Take the PF and thread the TC through the spout. Thread it through the hole in the side of the black plastic thingy (Crema Perfetta) so the probe sits in the cup. I have a pic of this, I will try and dig it out. Place the black thing in the PF spout hole and the pressurised basket on top. Engage the PF and place a cup under the spout. Hit the brew switch. The temp reading will be the temp of the brew water (or very close to it). You see the whole point of the pressurised basket is to provide the resistance to slow the flow of water through the coffee. It leaves the basket through the hole in the bottom and straight into the cup of the black plastic thingy. It's still a little too fast for my liking. Maybe the single basket is a little slower. You can slow it down more by maybe putting coffee in it or a perforated rubber blanking disc or sweet wrapper. Use your imagination. Do some experimenting to determine your offset (PID), startup warming and recovery times. And of course enjoy your coffee


----------



## chrisalmond (Jan 18, 2013)

Hi Tribs,

I like the idea of putting the TC on the outside of the boiler, as then I do not have to mess about with 4m screws, may try blue tac or try to find some sort of tape that can take the heat. Just on question on your solution if I may, what temp readings are you getting, from both your PID and the the GH?

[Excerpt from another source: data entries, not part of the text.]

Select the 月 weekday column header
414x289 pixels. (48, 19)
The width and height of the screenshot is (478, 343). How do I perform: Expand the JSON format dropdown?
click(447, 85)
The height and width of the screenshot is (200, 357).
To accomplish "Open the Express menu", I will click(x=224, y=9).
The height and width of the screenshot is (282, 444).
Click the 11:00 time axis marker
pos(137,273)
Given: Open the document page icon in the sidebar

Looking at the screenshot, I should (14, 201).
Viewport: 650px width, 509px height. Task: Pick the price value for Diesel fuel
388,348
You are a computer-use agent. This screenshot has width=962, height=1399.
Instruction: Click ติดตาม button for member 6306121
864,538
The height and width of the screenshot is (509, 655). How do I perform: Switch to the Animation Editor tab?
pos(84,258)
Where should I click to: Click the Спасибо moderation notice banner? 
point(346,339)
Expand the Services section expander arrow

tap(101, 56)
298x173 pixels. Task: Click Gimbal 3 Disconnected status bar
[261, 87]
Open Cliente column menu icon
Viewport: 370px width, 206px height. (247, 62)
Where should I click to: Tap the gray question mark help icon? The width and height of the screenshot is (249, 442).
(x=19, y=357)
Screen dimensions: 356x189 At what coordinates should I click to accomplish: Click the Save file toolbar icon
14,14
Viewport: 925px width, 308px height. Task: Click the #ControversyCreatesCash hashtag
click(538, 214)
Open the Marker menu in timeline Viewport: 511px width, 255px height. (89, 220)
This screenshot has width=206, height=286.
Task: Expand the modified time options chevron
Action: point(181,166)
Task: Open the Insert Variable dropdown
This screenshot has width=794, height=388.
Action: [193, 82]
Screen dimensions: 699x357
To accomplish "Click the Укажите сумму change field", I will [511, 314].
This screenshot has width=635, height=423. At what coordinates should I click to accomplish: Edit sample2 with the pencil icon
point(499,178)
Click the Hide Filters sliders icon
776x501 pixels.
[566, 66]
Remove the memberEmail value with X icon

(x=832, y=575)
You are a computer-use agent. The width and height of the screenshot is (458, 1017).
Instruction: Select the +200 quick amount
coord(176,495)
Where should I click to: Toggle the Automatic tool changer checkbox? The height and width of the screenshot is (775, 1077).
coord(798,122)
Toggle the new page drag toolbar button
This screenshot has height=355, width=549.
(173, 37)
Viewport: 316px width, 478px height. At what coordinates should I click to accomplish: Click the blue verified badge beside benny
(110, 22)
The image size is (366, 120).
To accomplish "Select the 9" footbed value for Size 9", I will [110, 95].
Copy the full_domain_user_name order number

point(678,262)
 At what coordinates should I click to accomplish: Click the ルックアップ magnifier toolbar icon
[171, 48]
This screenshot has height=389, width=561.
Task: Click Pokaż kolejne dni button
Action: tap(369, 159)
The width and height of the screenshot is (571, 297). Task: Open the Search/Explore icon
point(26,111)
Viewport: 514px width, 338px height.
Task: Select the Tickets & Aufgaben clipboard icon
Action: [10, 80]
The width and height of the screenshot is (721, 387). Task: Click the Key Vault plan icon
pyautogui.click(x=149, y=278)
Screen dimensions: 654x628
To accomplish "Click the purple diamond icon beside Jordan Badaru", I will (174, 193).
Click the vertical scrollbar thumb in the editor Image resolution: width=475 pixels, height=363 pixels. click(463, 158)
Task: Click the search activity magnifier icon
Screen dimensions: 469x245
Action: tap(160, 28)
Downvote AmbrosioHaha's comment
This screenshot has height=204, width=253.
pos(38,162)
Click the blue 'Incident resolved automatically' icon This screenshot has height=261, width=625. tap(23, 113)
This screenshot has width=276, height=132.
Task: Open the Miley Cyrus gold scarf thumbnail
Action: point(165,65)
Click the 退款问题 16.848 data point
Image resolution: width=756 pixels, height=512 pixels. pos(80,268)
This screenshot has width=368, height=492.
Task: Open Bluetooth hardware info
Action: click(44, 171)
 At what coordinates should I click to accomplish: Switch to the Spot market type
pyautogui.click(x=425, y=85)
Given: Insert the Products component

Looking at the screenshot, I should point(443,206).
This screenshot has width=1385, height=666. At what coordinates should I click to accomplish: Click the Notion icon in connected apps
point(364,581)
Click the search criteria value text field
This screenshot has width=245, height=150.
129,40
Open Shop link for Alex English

And thanks for the Info on the Arduino controller

Chris


----------



## tribs (Feb 21, 2012)

chrisalmond said:


> Hi Tribs,
> 
> I like the idea of putting the TC on the outside of the boiler, as then I do not have to mess about with 4m screws, may try blue tac or try to find some sort of tape that can take the heat. Just on question on your solution if I may, what temp readings are you getting, from both your PID and the the GH?
> 
> ...


If the group and PF is fully warmed up (20-30 mins), I actually find the offset is zero so that is what I have it set at. But I think my PID reading is 2 or 3 degrees Celsius lower than actual. My TM902C is ~2.2 degrees lower too (I am not sure if the controller or TC is responsible for the errors). You can check with a more reliable thermometer or you can calibrate with boiling water. Currently I have my PID at 95C, but I change it depending on the coffee. I generally like dark roasts at 90-93C, lighter roasts anything from 90-98C. If I am finding my shots too acidic and I can rule out channelling or the shot is not too quick then I up the PID setting a couple of degrees. If it lacks sweetness, I go the other way.


----------



## origmarm (Mar 7, 2012)

I have the Auber PID on my Classic and I second Rolo's comment that if you think you are going to control the brew temperature of the water you will be disappointed. That said the PID certainly adds stability and I was pretty impressed with the change in the steaming capability (primarily I think due to the fact that it kicks the boiler on much earlier). Worth noting that Auber deliver a document with their PID that features a study on PID setting vs brewhead temp and other variables. I've mainly used that and found their suggested starting point of 103 to be about right.


----------



## chrisalmond (Jan 18, 2013)

So then cheap 15euro pid fitted, and seems to be working well! Just got to find a case for it to fit it to the side of the machine. Was surprised how easy (and cheap) it was to fit a PID. Using bluetac at the moment but working on a better solution. 103 seems to be a bit hot, may try to cool it down a bit, though wish hasbean would put ideal brewing temps on their beans just to give me a starting point. Has anybody had experience of the temperature guns, they seem to be quite cheap now on amazon, maybe a solution for measuring brew temp???

cheers chris


----------



## tribs (Feb 21, 2012)

I'd say 103 is too hot if you are using the position I recommended. Try about 95-96C. Are you using a wire-type Thermocouple?


----------



## bronc (Dec 10, 2012)

I found adhesive tape which is rated for temperatures up to 105*C. How hot does the outisde of the boiler get especially when steaming?


----------



## lookseehear (Jul 16, 2010)

Too hot - more like 125 degrees when steaming.


----------



## bronc (Dec 10, 2012)

Ahh.. Well, if I don't find something which is rated for higher temperatures I'll go with the Blue Tac probably.


----------



## Glenn (Jun 14, 2008)

The higher temps are read at the boiler usually. There is usually an offset of 5+ degrees to the group in home machines. This a 103c reading at the boiler could translate to 95c (or less) at the group


----------



## osrix (Feb 15, 2013)

Just reading through the thread, I would recommend a product called Sugru http://sugru.com/questions/can-sugru-stay-solid-at-137c to semi permanently place the thermocouple.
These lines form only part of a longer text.